— В какой образ?
— В тот, в каком вы сейчас являетесь моим восхищенным очам. Характер, склонности, привычки, образ жизни, факты биографии и прочее, по-моему, определяются такой внешностью стопроцентно… Заодно вот это поучи.
Он подал ей листочек с каким-то текстом.
— Что это?
— Романс один старинный. Очень соответствует образу.
— Зачем все это?
— Надо. Увидишь. Пока не выучишь — из комнаты ни ногой.
Он снова вышел. Таня принялась расхаживать по комнате, глядя в листочек.
Она никогда не слышала этого романса. Наверное, старинный. Интересно, что такое доломан?
Вошел Никита с чашкой кофе и, прихлебывая, посмотрел на нее.
— Тебе не предлагаю — помаду смажешь. Выучила?
— Не совсем.
— Ничего. В процессе доучишь. Времени мало. Прошу сюда.
Он подошел к стоящему возле трюмо пианино, сел на круглую табуретку, откинул крышку. Ноты читаешь?
— Нет, — призналась Таня.
— Ладно. Слушай.
Он пробежался пальцами по клавиатуре, взял несколько аккордов и запел, уверенно подыгрывая себе.
— Жила я дочкой милою…
Голос у него был несильный, но правильный и с приятной хрипотцой. В начале второго куплета он поднял голову и посмотрел на нее.
— Ну что ж ты? Для кого стараюсь? Подпевай давай.
Они начали репетировать.
— Так, — наконец сказал Никита и поглядел на часы. — Перерыв пятнадцать минут. Повтори про себя, пройдись еще несколько раз…
— Поесть бы…
— Ладно. По бутербродику можно. Только кусай аккуратнее. Смажешь грим — придушу.
На кухне он еще раз посмотрел на часы.
— Ждем кого-нибудь? — с удовольствием дожевав бутерброд, спросила Таня.
— Прекрасного принца. Ровно в девять пробьют часы и… Он хлопнул себя по лбу и вскочил.
— Сиди здесь. Я сейчас.
Через минуту он вернулся с черными лаковыми туфлями на высоком каблуке. Таню передернуло.
— Обувайся, — коротко сказал он.
— Опять? — Она чуть не заплакала.
— Ничего. Эти должны быть впору.
Таня вытащила свои многострадальные ноги из мягких тапочек, в которые она радостно переобулась, как только вошла, и надела черные туфли. Они не жали.
Ровно в девять в дверь позвонили. Никита, крикнув:
«Я открою», сорвался с места. Вскоре из прихожей донесся знакомый голос:
— Кто-то, помнится, на «Вардзию» зазывал, а?!
— Будет, будет обязательно. И еще кое-что будет. На закуску.

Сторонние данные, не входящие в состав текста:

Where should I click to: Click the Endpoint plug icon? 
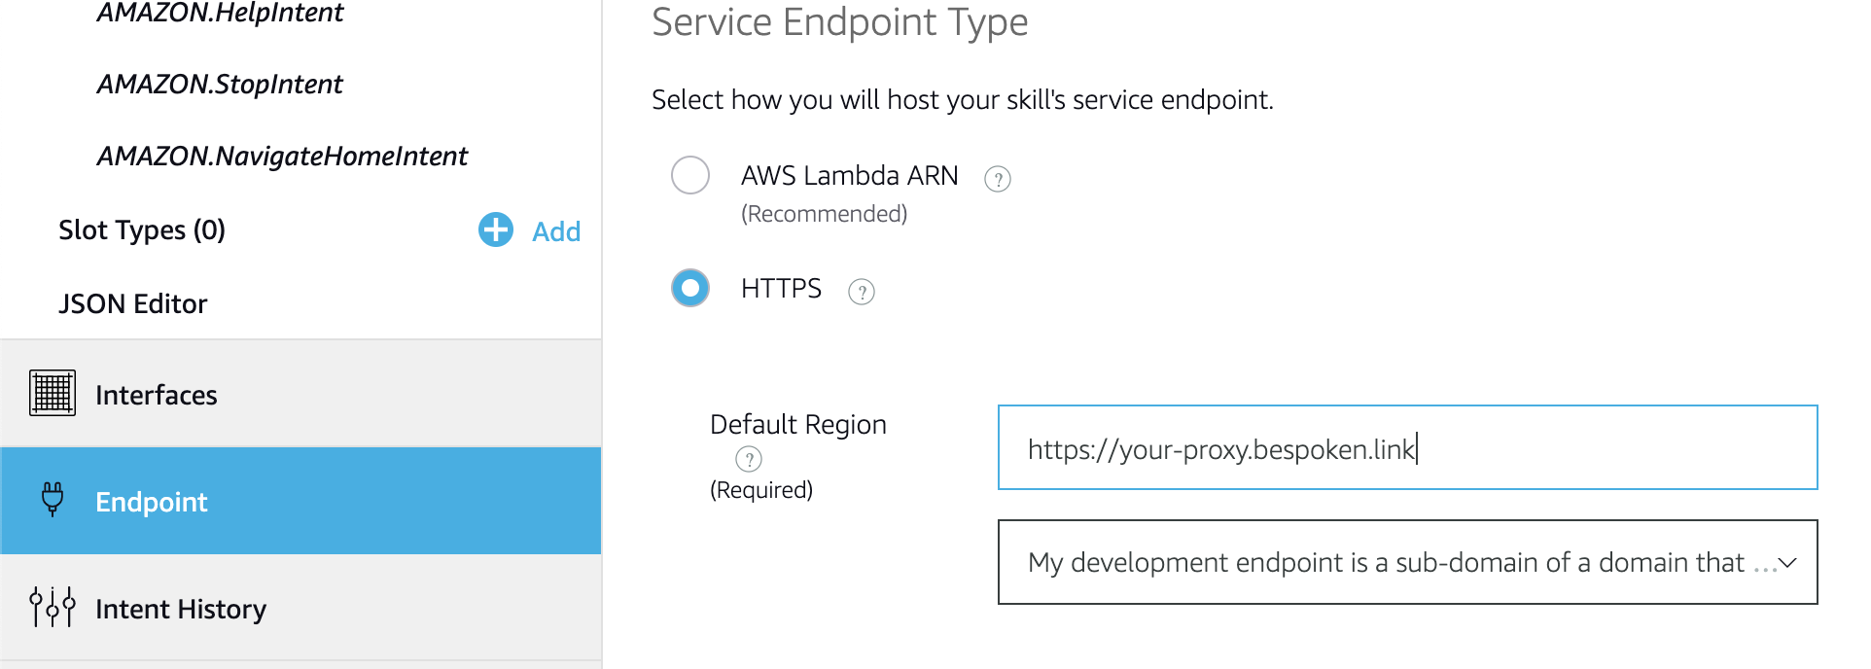[x=53, y=499]
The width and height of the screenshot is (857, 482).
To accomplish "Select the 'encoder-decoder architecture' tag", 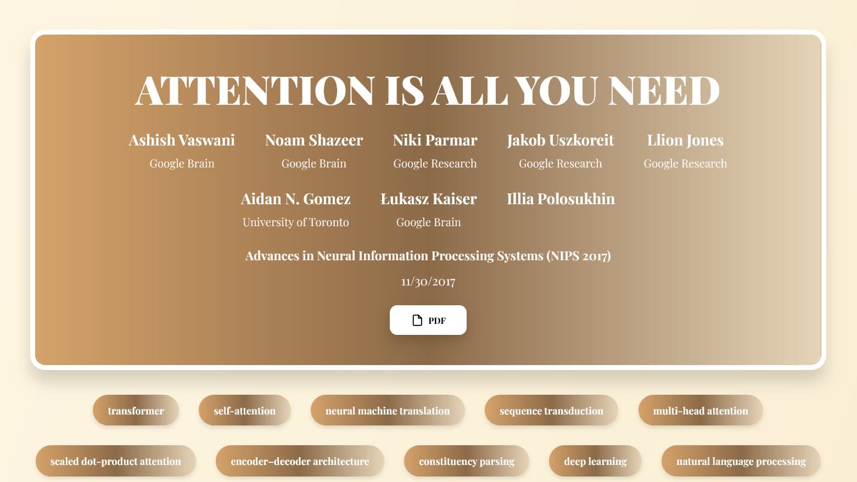I will pyautogui.click(x=300, y=461).
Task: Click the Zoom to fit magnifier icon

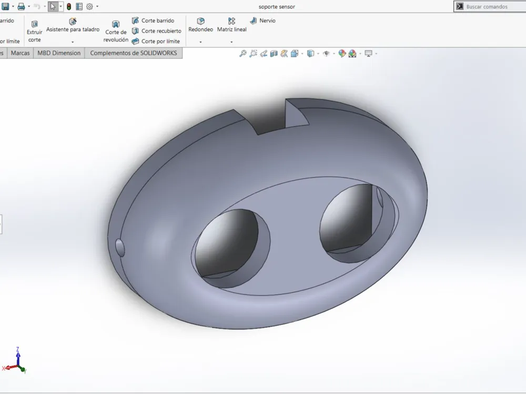Action: point(243,53)
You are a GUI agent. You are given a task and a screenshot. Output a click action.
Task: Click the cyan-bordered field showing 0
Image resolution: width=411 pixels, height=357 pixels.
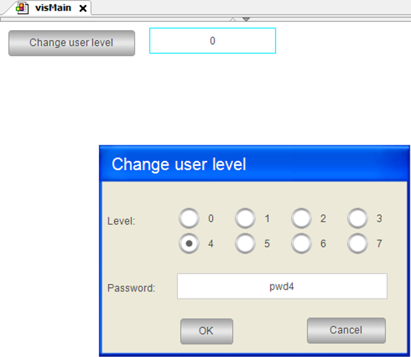tap(212, 41)
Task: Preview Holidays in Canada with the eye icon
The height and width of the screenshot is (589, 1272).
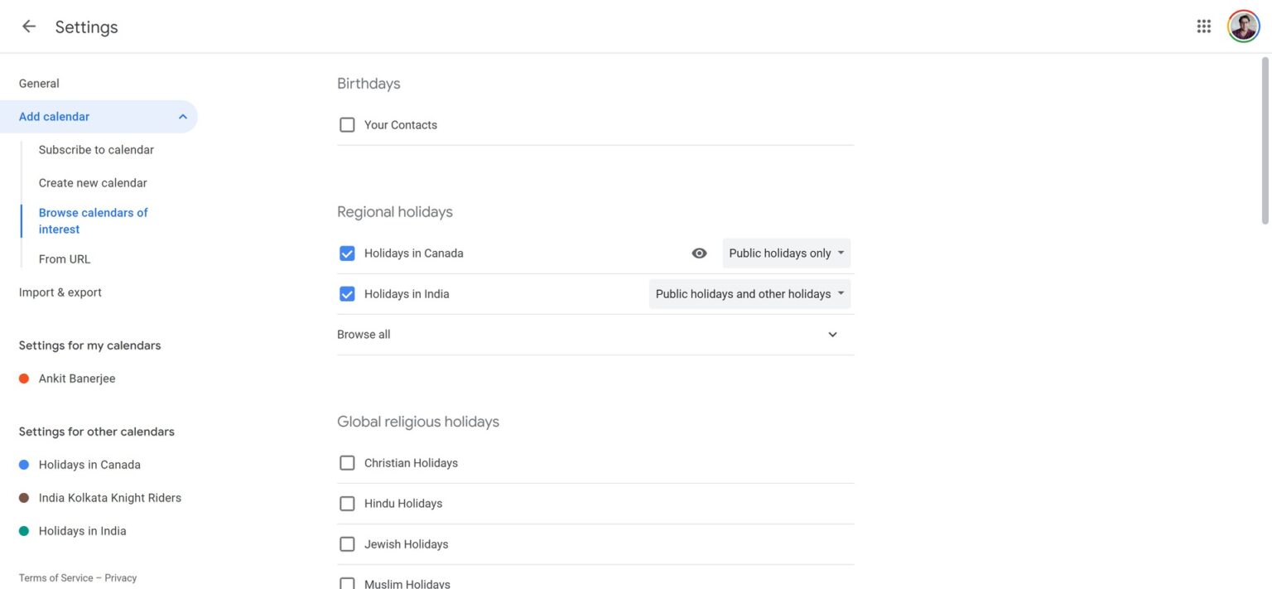Action: pos(699,253)
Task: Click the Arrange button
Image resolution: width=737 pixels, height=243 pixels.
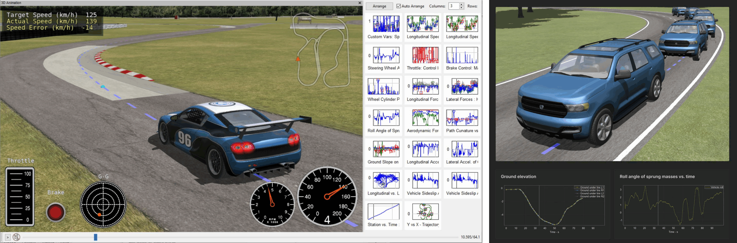Action: click(x=379, y=6)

Проводив гостя в комнату, Никита выскочил на кухню, достал из буфета темную бутылку с золотой бляшкой на горлышке, три ажурные стопочки, серебряный поднос. Все это он вложил в руки опешившей Тане.
— Неси в мою комнату. Гордо, не спеша, с достоинством. Притворись, что гостя не узнала.

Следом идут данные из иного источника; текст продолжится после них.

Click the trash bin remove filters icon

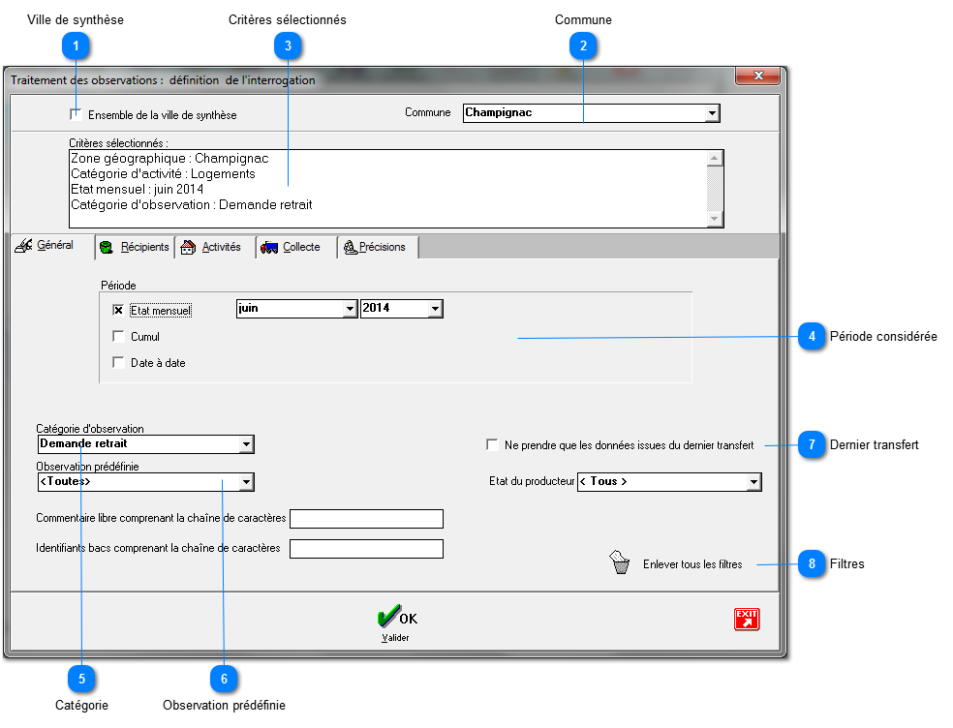(619, 563)
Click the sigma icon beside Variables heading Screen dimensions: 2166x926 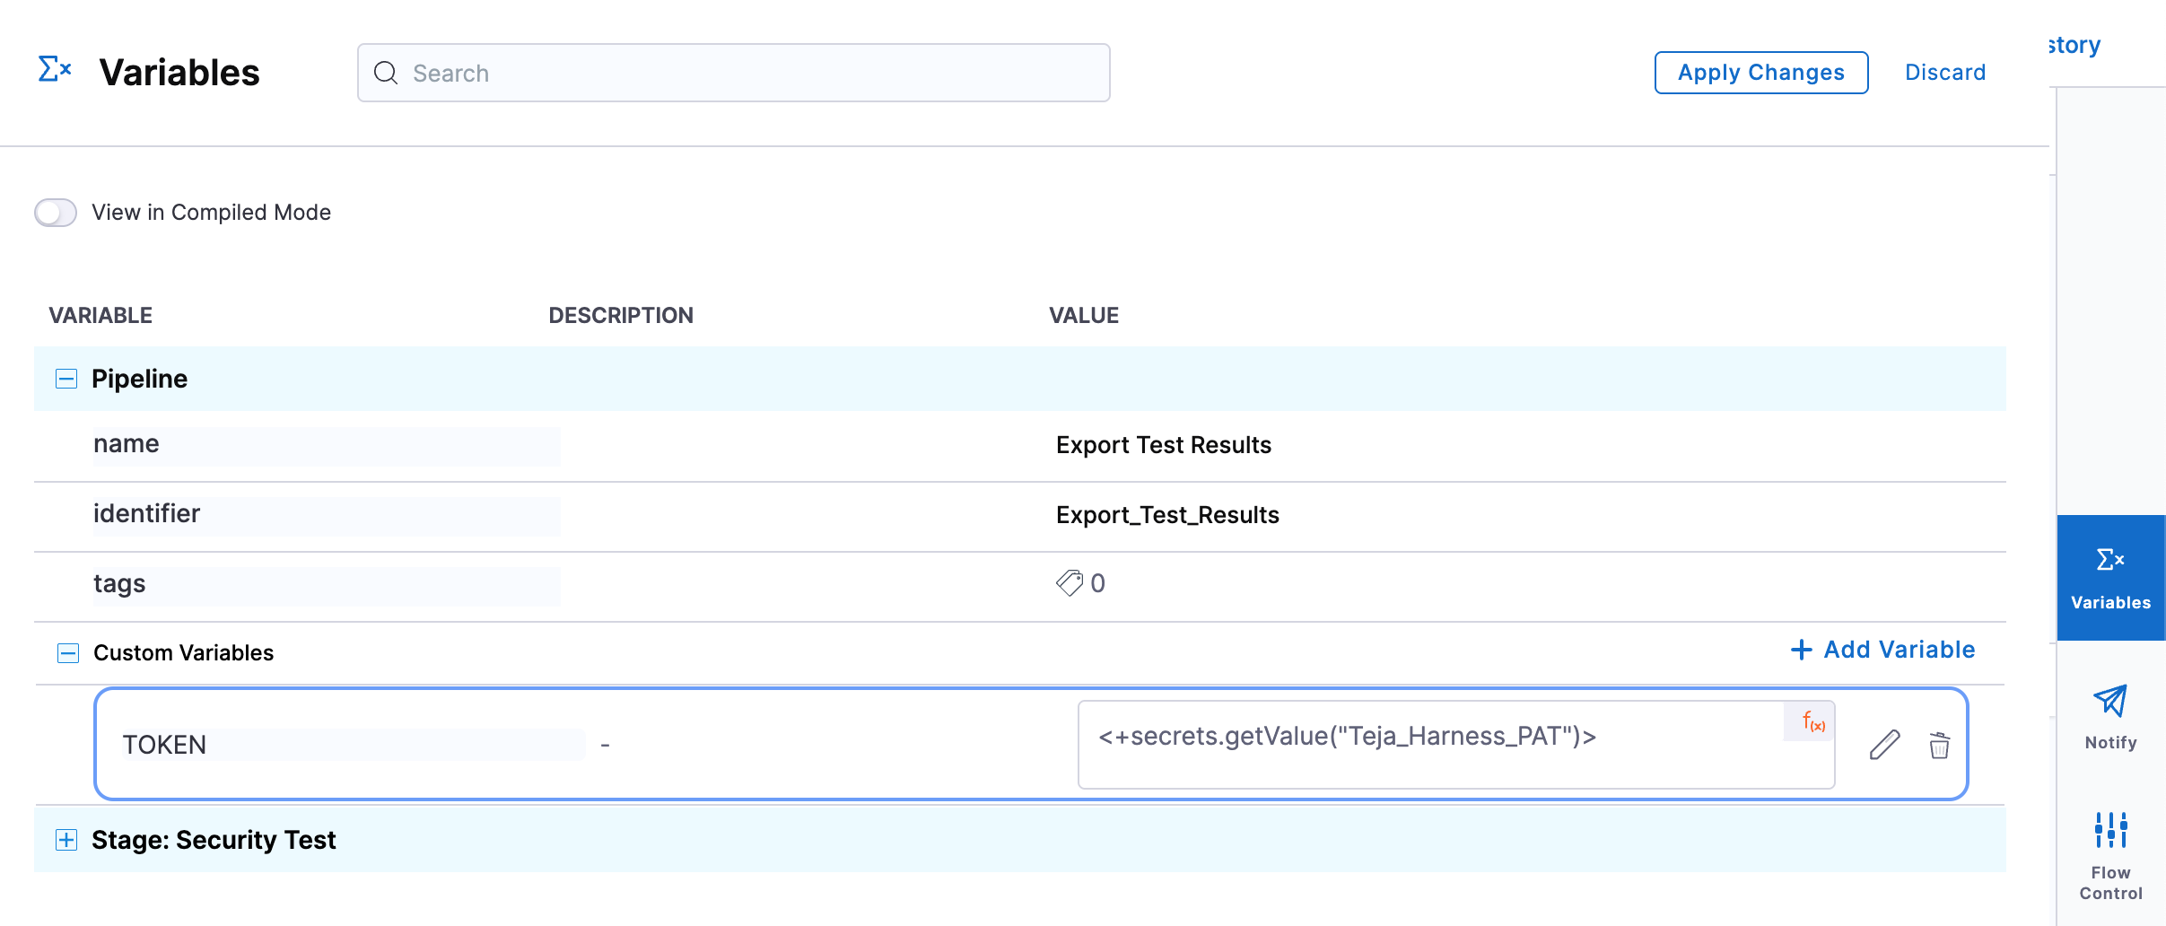coord(55,69)
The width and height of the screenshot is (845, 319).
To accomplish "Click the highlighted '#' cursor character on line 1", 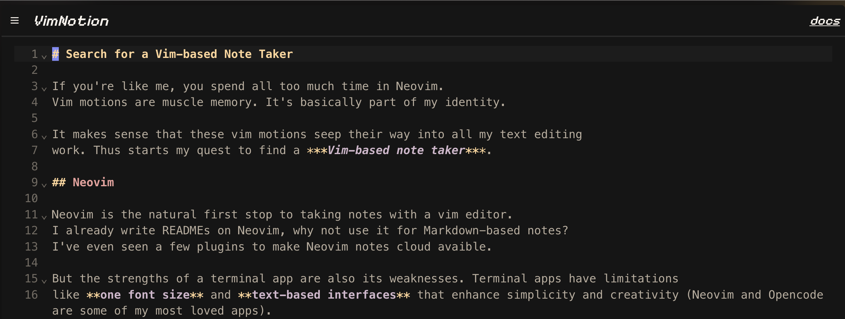I will tap(55, 54).
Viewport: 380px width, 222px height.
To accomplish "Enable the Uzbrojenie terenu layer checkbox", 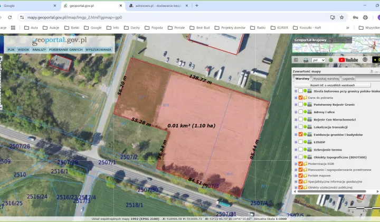I will (x=300, y=150).
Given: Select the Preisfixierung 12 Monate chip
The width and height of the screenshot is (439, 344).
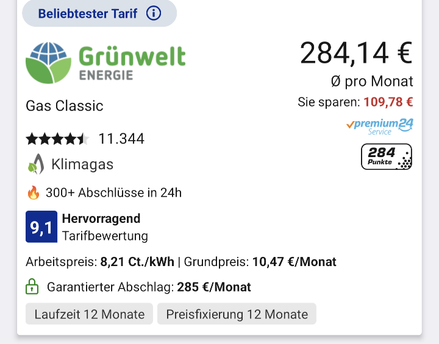Looking at the screenshot, I should click(237, 314).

Они прошли по коридору. Никита распахнул перед нею дверь и провозгласил:
— Ее высочество графиня Беломорско-Балтийская.
П комнате, листая журнал, сидел Терпсихорян. Увидев Таню он вскочил, отбросив журнал, и застыл, глазея на самым неприличным образом.
Таня вежливо поклонилась ему, поставила поднос с коньяком на стол и низким грудным голосом произнесла:
— Милости просим.
Терпсихорян очнулся.
— Ах да, да, спасибо вам большое… Да… — Он обернулся к Никите. — Что ж ты не предупредил, что у тебя тут такое общество… Это кто? Твоя сестра, наверное. Ходят слухи, что она у тебя красавица, но такого не ожидал, нет. — Он поцеловал кончики пальцев и помахал ими в сторону Тани.
— Ты давай, чтоб ноги от потрясения не подкашивались, сядь да выпей. Извини, что грузинский. Не обидел твои патриотические чувства?
Терпсихорян гордо выпятил грудь.
— Я тбилисский армянин! Грузия — моя вторая родина. А «Вардзию» обожают все, кто хоть раз ее попробовал, независимо от национальности.